> **Your instructions**: Pull out of the data below the stretch of lines bounded by the one containing "Image resolution: width=1004" and the one containing "Click the small", both bounds included, unchanged.

> **Provided information**:
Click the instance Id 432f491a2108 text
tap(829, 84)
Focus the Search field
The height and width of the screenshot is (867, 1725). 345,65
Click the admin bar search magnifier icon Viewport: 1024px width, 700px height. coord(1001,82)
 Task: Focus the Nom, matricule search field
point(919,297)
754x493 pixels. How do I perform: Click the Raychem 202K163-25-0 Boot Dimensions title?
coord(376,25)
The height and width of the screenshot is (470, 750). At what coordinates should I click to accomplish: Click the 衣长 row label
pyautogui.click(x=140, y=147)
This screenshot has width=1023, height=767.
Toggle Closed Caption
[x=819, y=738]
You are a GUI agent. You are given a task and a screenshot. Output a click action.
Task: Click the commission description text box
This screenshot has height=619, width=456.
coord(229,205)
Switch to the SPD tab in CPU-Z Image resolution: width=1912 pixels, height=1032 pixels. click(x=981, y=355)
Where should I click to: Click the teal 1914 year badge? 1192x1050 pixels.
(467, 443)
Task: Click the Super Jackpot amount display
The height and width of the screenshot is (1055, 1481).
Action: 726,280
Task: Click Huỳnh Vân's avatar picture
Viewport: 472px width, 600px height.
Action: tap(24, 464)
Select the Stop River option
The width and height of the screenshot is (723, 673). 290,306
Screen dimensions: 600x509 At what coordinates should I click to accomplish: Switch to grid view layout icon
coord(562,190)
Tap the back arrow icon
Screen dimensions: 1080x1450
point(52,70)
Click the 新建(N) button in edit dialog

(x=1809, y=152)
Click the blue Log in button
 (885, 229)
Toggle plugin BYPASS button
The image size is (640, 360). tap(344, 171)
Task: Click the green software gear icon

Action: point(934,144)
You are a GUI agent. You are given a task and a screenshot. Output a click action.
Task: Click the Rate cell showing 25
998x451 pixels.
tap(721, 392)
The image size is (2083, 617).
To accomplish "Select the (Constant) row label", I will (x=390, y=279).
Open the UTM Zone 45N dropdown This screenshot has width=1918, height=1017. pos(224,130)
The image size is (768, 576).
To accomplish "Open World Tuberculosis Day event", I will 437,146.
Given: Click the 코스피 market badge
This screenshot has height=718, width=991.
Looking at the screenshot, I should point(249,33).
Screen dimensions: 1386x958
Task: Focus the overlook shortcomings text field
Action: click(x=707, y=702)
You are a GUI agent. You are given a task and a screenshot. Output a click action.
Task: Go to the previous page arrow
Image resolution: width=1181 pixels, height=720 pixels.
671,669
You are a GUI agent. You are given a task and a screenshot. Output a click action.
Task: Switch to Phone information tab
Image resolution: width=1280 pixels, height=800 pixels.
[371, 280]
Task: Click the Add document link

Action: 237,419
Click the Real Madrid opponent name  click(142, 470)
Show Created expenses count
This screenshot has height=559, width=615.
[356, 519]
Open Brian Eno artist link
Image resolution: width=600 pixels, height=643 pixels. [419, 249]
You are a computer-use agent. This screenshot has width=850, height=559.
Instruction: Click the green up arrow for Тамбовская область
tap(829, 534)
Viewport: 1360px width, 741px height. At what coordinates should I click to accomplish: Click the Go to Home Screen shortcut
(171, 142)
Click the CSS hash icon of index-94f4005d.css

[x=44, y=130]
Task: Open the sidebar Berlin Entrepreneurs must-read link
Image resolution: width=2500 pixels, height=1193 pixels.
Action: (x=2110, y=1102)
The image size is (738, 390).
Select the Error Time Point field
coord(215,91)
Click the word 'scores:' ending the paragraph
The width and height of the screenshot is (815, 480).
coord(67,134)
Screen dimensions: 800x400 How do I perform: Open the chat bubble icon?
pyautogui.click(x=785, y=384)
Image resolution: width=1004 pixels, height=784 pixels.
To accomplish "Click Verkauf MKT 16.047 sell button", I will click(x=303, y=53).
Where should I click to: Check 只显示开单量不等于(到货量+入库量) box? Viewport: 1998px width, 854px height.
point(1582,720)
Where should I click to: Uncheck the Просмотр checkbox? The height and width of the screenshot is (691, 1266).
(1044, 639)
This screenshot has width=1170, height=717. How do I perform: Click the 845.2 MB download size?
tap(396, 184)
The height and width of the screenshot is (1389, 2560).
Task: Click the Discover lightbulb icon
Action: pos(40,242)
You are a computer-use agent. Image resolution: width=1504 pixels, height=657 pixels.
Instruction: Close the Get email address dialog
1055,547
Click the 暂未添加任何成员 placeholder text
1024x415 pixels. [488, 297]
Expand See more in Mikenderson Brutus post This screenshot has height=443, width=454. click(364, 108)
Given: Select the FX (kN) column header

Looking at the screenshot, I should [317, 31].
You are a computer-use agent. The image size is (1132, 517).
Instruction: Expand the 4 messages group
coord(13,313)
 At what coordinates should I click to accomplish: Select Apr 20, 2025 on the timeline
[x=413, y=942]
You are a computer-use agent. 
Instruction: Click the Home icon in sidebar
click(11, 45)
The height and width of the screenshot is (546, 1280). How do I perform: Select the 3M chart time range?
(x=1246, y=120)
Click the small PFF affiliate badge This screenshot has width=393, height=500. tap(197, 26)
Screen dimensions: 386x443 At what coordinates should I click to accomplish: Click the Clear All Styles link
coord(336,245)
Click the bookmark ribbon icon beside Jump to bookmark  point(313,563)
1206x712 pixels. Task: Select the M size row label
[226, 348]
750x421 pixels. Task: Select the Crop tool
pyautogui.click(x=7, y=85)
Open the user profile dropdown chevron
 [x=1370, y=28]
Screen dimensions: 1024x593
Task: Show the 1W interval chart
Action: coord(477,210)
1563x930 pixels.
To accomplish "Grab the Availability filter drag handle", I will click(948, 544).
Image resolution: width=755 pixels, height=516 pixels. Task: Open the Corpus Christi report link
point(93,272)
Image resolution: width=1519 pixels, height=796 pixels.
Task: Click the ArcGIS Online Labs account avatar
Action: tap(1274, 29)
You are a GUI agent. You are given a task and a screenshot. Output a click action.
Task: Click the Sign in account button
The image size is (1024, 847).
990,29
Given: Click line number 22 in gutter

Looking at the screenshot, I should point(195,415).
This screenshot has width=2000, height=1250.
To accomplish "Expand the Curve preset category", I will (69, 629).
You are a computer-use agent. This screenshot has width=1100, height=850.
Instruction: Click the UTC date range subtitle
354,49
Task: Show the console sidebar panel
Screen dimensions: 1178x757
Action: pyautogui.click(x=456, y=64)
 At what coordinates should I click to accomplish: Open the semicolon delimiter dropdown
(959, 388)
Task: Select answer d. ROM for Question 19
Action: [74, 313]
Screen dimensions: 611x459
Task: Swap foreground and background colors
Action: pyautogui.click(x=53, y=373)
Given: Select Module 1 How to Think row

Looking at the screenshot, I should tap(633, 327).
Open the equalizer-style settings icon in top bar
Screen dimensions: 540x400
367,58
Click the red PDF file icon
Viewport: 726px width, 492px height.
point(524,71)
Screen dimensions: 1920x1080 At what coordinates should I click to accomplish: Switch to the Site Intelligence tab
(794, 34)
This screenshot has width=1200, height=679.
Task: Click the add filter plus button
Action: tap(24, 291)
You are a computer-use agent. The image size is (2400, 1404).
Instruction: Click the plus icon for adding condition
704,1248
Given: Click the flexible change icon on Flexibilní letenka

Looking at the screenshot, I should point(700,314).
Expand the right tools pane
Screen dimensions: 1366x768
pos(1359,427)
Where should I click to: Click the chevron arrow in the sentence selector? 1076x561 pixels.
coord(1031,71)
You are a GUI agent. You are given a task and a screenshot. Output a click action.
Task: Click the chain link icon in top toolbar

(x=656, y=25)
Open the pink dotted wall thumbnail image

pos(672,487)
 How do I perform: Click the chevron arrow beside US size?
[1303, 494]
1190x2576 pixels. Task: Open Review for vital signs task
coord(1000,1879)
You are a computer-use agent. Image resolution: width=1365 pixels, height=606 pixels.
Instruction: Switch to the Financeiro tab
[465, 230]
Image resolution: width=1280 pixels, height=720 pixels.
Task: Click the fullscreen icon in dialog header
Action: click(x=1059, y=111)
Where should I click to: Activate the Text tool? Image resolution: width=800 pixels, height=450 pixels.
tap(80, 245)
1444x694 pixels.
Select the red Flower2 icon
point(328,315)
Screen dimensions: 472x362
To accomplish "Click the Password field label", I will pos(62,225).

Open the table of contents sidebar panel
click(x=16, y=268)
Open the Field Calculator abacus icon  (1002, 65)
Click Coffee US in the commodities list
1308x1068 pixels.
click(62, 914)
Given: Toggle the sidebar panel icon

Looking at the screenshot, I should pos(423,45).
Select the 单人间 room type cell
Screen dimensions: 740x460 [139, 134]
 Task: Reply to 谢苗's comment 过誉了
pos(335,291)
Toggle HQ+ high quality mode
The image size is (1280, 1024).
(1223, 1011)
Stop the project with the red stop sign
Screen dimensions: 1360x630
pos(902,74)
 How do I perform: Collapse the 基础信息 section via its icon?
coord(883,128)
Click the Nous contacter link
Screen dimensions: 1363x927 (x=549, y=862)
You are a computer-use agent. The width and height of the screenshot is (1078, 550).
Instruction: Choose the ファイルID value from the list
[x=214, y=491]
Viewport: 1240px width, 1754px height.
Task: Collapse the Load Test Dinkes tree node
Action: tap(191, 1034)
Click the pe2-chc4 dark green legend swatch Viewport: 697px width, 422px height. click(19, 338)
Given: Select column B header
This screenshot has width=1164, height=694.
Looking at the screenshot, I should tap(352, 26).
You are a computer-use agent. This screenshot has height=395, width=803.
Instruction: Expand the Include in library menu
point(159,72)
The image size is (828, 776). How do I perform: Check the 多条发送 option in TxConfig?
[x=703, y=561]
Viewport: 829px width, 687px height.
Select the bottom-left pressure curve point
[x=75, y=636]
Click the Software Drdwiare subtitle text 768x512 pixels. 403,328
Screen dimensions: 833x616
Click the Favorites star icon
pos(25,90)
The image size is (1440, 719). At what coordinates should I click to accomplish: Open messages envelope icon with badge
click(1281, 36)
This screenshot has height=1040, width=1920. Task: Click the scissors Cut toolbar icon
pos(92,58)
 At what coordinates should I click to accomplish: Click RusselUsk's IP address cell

> **Output for this task**:
Image resolution: width=1004 pixels, height=784 pixels.
To accomplish "Click Verkauf MKT 16.047 sell button", I will click(x=303, y=53).
Where should I click to: Check 只显示开单量不等于(到货量+入库量) box? Viewport: 1998px width, 854px height.
point(1582,720)
Where should I click to: Uncheck the Просмотр checkbox? The height and width of the screenshot is (691, 1266).
(1044, 639)
This screenshot has width=1170, height=717. How do I perform: Click the 845.2 MB download size?
tap(396, 184)
The height and width of the screenshot is (1389, 2560).
Task: Click the Discover lightbulb icon
Action: pos(40,242)
You are a computer-use agent. Image resolution: width=1504 pixels, height=657 pixels.
Instruction: Close the Get email address dialog
1055,547
Click the 暂未添加任何成员 placeholder text
1024x415 pixels. [488, 297]
Expand See more in Mikenderson Brutus post This screenshot has height=443, width=454. click(364, 108)
Given: Select the FX (kN) column header

Looking at the screenshot, I should [317, 31].
You are a computer-use agent. The image size is (1132, 517).
Instruction: Expand the 4 messages group
coord(13,313)
 At what coordinates should I click to accomplish: Select Apr 20, 2025 on the timeline
[x=413, y=942]
You are a computer-use agent. 
Instruction: Click the Home icon in sidebar
click(11, 45)
The height and width of the screenshot is (546, 1280). How do I perform: Select the 3M chart time range?
(x=1246, y=120)
Click the small PFF affiliate badge This screenshot has width=393, height=500. tap(197, 26)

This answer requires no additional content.